Benjamin Franklin has rightly said, “If you fail to plan, you are planning to fail”, but in case of the educational policies of Pakistan it’s not the lack of planning rather it’s lot of planning which has actually failed them. It is nothing but exaggeration that Pakistan did not have a proper educational policy; in fact, it’s lack of proper implementation of one policy which is still in the phase of experimentation, almost 7 decades after its inception.
Endeavors to raise educational standards have not been rare since the creation of Pakistan. Starting with the national educational conference in 1947, 7 national education policies, 11 Five-year plans and several different strategies have been proposed and initiated and a dozen or more conferences, seminars, workshops and other moots on education are held.
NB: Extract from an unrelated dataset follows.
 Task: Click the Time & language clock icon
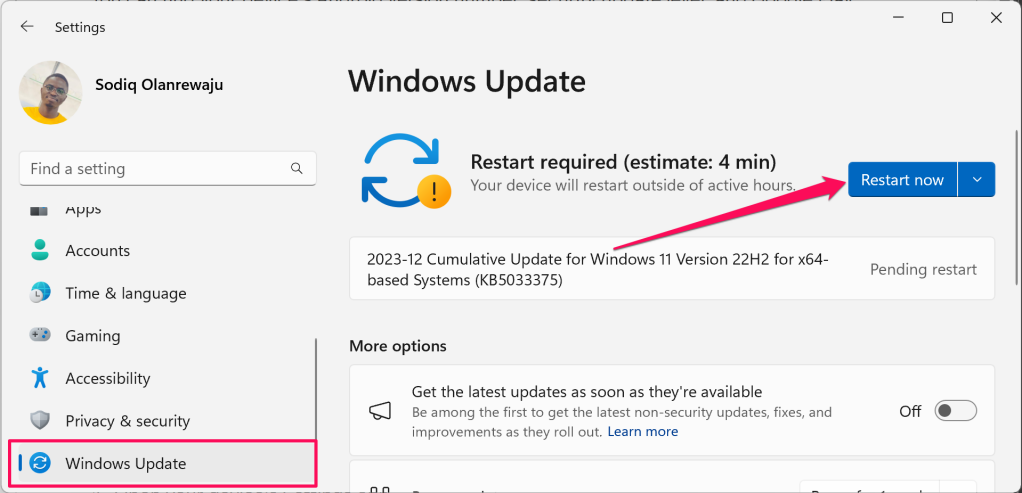pyautogui.click(x=40, y=293)
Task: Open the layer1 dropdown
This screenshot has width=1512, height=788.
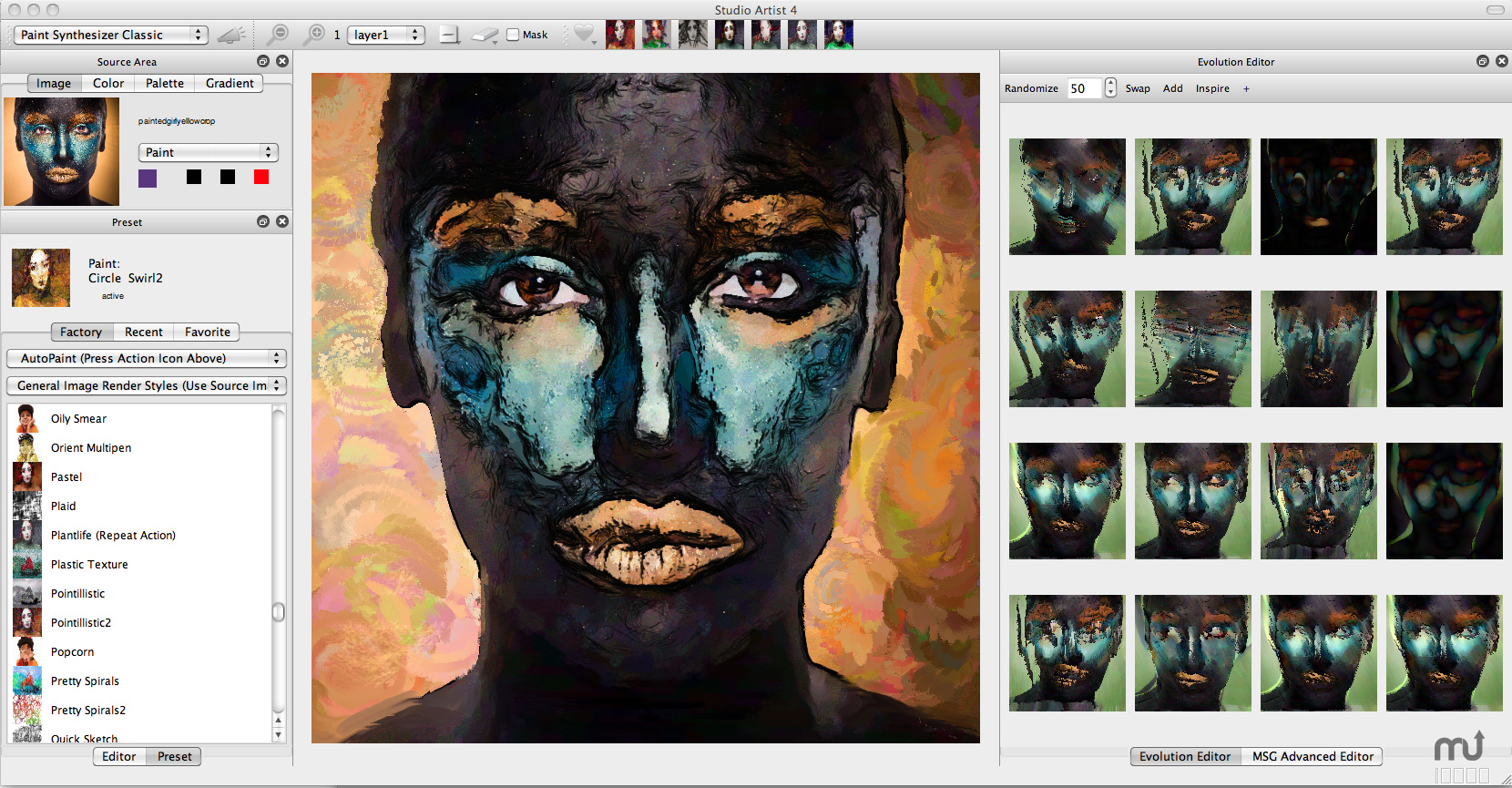Action: [386, 35]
Planning Commission (PC) is responsible with the task of policy-making and all spheres of development including education, which has been responsible for developing five-year development plans since its inception in the 1950s. Since the first five year plan 1955-60 the PC has produced 11 five year development plans so far. It is noteworthy that, other than each five-year plan, some education strategies that run parallel particularly focus on educational improvement. The Ministry of Education (MoE) has mainly prepared these policies. The first such policy effort was the formation of a Commission on National Education in 1959 to make guidance for an educational system, appropriate for the needs and values of Pakistani citizens. Since then succeeding governments have launched education policies during their terms in office viz. the New Education Policy, 1979; the Education Policy 1972-80; the National Education Policy and Implementation Programme, 1979; the National Education Policy, 1992; and the National Education Policy: Iqra, 1998-2010.
Lately, some fresh policies that have supplemented the ongoing education policy, namely: the Education Sector Reforms: Action Plan 2001-2004; the National Plan of Action on Education for All, 2001-2015; and the Report of the Task Force on Higher Education in Pakistan: Challenges and Opportunities. The key fundamentals that determine education policy in Pakistan are the fulfillment of overall literacy including adult literacy, universal primary education for school age children, betterment in school completion rates and lessening student dropouts, enhancing quality, equity and access of education.
However, most of the policies, plans and programmes have failed in achieving their anticipated results. The targets that were to be achieved within twenty years of formulating the first five-year plan in 1955 have not been attained yet. In Pakistan, the failure of educational policy is mostly attributed to the issues of poor implementation. There have been many occasions when educational programmes failed to be properly implemented and achieving desired objectives. Some of the failed mega projects include the Sindh Primary Education Development Project (SPEDP), the Girls Primary Education Development Project I & II (GPEDP), the Primary Education Curriculum Reform Project (PECRP) etc. Many teacher training programmes, carried out by the government, were found not to resemble with the listed aims of strategy. Several five-year plans have also accredited that on most occasions the policies failed at implementation level.
An evaluation of the history of educational planning and development in country demonstrates that setting targets, lamenting the failure to achieve the same, and scheduling new targets with unqualified assurance have been a permanent game that policy makers have played and on too huge civic expenditure over the last 60 years. Dissimilarities in the hues and shades of various governments, whether democratic or martial regimes, nominated or otherwise, socialist or radical, only has marginal and negligible difference to the custom in which the educational policies has been molded.
Lack of continuity in preceding government policies, exploitation of power by authority figures, insufficient allocation of funds, absence of training for human resource, lack of far-sighted leadership, lack of political will, poor follow ups, substandard monitoring system, incompetent policy evaluations, centralized approach in implementation, lack of political stability and decaying institutional disciplines are the main causes that have plagued the process of educational policy implementation in Pakistan.
Although regularly designed policies in Pakistani education are modeled to be sublime and perfect, yet, because of the reasons acknowledged above coupled by feeble official structures and repeated political interference, the policies remain unfulfilled and do not achieve the anticipated results. Taking into consideration, the above-mentioned scenario the poor policy implementation in the country, can only be rectified, if firstly, that policy makers and policy implementer are required to be taken on board before, during and after the policy formulation, implementation and policy evaluation stages. This will help in the creation of commitment, strong determination, inspiration and solid individual and institutional foundation for the effective application of the policies. Secondly, increased budgetary allotment for educational projects may also improve the process of implementation if it is carried out with professional zeal, professionalism and commitment by showing resistance to corruption in all shapes.